From: [identity profile] perverse-idyll.livejournal.com


Thank you so much for your generous response, and apologies for taking forever to reply! (I always think I'm on the verge of achieving a work/life balance. Curses, I'm always wrong.)

When I was around 13, I went through what I considered my morbid phase, and it left its traces on my aesthetics and preferences (I tilt heavily toward angst anyway, although not so much the stylized, theatrical version that got baked into Goth). Later, I listened to Joy Division and early Cure and watched symbolic b & w movies and just generally waded through the melancholy side of art. But on the other hand, I've been in love with the idea of beautiful fools and androgynous tricksters for just as long, and they provided a joyful, anarchic contrast.

Sondheim is probably the only musical theater composer whose work provokes such a range of emotion in me and a palpitating response to the intense beauty underlying so many of his songs. And I'm completely in awe of his lyrical genius. His extraordinary feel for words and music has made him a constant thread in my life. I go back to him when I need solace, and sometimes when I need to reconnect with those emotions. I suspect his dissonance, the complexity of his harmonies, is part of what breaks through my defenses to a deeper place.

Rinsbane is a remarkable human being, very easy to love, at times easy to be in awe of. Literary artistry is like breathing to her; it's part of who she is, her way of looking at the world. She still astonishes me. And she's one of the most loyal and self-possessed and civilized people I've ever met.

The people I've met in fandom have been unbelievably kind to me, even when I've retreated so far down the rabbit hole to lick my wounds that I could barely interact. The generosity here has helped keep me sane, I think. It's hard for me to express how much that means to me because I seem to have absorbed the belief that needing help is shameful. But yes. My friends here have been lifesavers and helped me more than they will ever know. ♥
Edited Date: 2017-01-17 04:30 am (UTC)

From: [identity profile] pir8fancier.livejournal.com


Les Enfants du Paradis was THE seminal movie for me as a teenager. It whacked me over the head and left me in a puddle.

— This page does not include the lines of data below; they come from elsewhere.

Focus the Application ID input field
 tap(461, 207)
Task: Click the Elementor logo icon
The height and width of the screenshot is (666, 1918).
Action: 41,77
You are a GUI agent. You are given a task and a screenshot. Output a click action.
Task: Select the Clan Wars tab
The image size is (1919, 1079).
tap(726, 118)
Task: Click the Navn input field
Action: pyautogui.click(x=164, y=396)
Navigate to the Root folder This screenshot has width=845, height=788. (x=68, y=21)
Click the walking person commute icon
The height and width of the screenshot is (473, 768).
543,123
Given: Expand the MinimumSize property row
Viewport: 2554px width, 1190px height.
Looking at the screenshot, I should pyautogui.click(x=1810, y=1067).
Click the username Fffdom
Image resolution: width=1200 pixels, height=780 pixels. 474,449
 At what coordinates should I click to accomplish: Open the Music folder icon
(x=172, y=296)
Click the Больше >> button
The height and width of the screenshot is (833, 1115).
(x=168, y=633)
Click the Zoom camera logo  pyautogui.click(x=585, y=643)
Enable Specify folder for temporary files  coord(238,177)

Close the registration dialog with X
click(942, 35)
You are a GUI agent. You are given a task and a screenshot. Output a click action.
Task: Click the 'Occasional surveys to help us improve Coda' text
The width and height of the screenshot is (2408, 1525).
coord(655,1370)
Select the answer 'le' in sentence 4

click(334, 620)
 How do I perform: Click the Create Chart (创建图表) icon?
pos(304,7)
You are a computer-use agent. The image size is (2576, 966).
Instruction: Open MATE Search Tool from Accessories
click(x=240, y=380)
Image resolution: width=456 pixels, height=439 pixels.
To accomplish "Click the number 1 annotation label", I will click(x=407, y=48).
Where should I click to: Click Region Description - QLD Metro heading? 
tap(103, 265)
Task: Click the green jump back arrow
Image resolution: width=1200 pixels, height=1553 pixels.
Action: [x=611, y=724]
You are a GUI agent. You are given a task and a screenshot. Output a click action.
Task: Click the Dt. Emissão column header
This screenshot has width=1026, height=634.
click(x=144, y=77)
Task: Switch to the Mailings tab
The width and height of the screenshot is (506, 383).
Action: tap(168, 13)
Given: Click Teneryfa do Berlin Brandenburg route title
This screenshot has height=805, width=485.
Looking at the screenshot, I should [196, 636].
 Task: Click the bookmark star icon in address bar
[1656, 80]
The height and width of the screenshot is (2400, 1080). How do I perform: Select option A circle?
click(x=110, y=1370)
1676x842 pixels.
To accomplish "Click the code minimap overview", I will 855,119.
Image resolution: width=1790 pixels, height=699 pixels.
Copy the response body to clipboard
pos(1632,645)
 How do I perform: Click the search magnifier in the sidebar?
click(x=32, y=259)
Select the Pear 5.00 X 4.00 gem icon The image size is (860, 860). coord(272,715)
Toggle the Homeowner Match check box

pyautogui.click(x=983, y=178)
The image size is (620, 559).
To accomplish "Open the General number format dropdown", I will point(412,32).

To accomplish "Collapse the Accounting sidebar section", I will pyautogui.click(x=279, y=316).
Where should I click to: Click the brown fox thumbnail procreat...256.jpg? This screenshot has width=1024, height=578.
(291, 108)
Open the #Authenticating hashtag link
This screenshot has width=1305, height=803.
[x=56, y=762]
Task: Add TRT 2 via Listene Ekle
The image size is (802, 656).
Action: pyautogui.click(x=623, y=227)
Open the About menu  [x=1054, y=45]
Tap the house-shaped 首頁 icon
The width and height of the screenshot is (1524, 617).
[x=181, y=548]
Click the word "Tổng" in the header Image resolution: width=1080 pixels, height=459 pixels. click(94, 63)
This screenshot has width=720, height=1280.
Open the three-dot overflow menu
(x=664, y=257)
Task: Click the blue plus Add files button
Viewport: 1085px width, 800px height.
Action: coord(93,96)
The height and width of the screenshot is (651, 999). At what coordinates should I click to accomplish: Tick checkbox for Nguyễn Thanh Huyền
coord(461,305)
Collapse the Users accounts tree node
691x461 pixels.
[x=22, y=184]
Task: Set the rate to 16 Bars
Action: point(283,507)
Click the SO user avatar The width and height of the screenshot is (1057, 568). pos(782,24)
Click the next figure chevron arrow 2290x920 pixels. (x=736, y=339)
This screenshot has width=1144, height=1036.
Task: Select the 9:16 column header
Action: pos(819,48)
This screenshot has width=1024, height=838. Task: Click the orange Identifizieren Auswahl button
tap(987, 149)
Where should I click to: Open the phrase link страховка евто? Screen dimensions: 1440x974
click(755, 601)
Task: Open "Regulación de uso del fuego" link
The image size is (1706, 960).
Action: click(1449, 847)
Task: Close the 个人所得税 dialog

From: [identity profile] perverse-idyll.livejournal.com


YES. There were a handful of movies that managed, when I first saw them, to hit me in a very deep mythic place, the internal workings of the imagination where art seems to open a door to certain hidden truths about life. Sadly, I can't remember the last time a movie did that to me.

From: [identity profile] enname.livejournal.com


I am tired, overheated and my brain is deceased. While I currently don't think I ever had a soul to change or imprint upon, it is lovely to read someone else talk about what moved them. That it not only moved and changed you but also fermented debate and ideas, and directed your life, even if sometimes for the worse.

And yay for friendship!

From: [identity profile] cranky--crocus.livejournal.com


The first Woolf books I purchased came from a small used bookstore in the Castro district of San Francisco, staffed by a charming gay man named (I kid you not) Ulysses.
Hah! That is *absolutely perfect*.

Even when I don't know the references, I love reading your posts. Your grasp of language makes me smile.
delphipsmith: (k/s)

From: [personal profile] delphipsmith


Ah, Star Trek. How do I love thee? Let me count the ways. You have your flaws but they don't matter, because you embody the human condition in miniature: You are loving and optimistic and energetic and hopeful and, well, just plain fun :) Have not seen Children of Paradise but now very much want to.

On a totally unrelated note, thank you for your lovely long comment on my Love Hides in Familiar Faces, over at this year's [livejournal.com profile] hoggywartyxmas. I'm so pleased that the story touched you!